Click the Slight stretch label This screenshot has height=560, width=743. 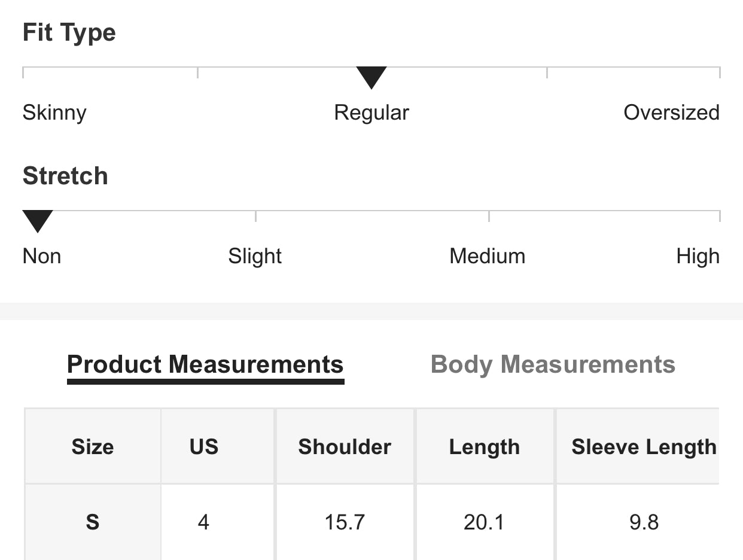[255, 256]
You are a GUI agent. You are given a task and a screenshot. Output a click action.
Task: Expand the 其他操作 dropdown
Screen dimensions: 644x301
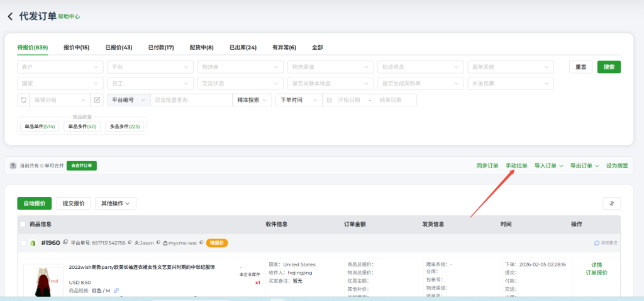(115, 203)
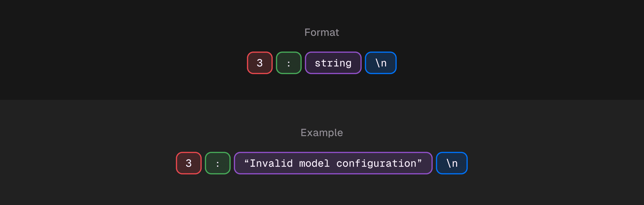The width and height of the screenshot is (644, 205).
Task: Click the blue \n token under Example
Action: [x=452, y=163]
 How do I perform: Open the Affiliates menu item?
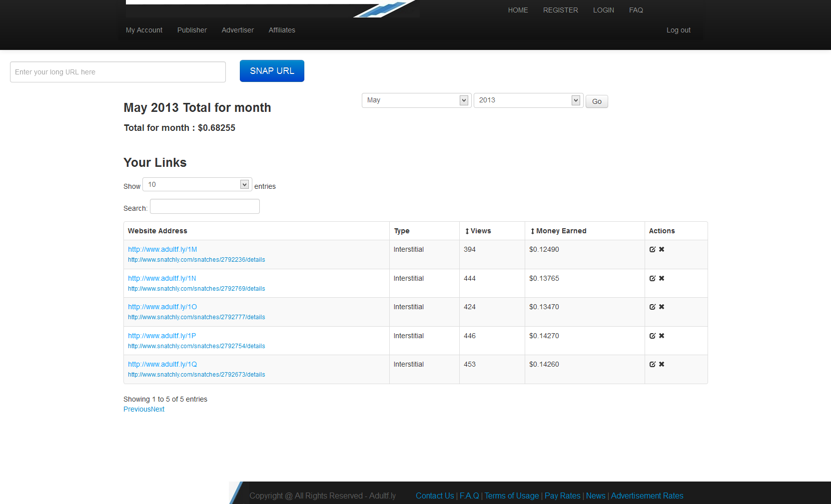point(282,30)
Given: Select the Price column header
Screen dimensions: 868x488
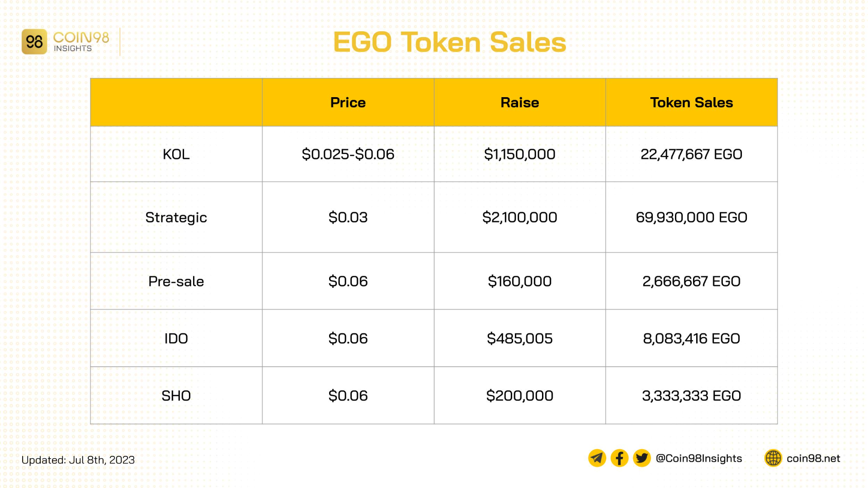Looking at the screenshot, I should click(348, 103).
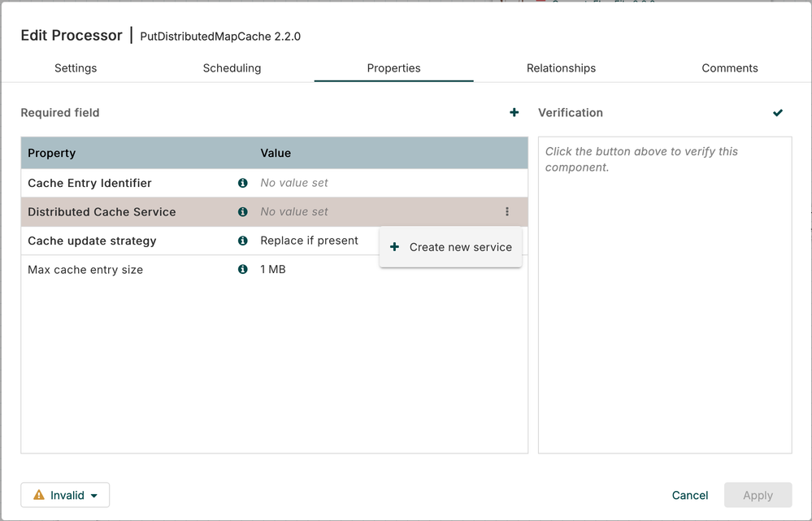Click the add property plus icon
This screenshot has height=521, width=812.
tap(514, 112)
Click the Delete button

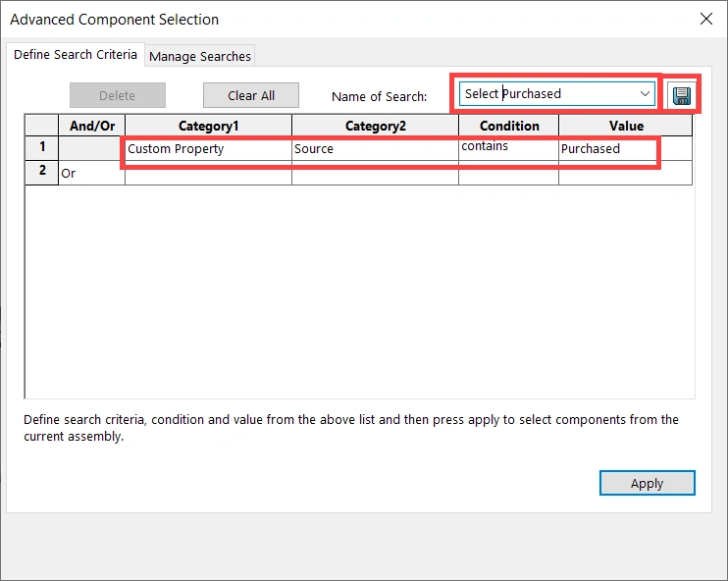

....................

## Work order
From the data above, retype only the lines starting with the line with "Screen dimensions: 644x301" and going on through the line with "Given: Select the Price column header", exactly, leaving out the pictures.

## Result of the task
Screen dimensions: 644x301
(115, 203)
The width and height of the screenshot is (644, 205).
Task: Click the blue \n token under Example
Action: [x=452, y=163]
 How do I perform: Open the Affiliates menu item?
point(282,30)
Given: Select the Price column header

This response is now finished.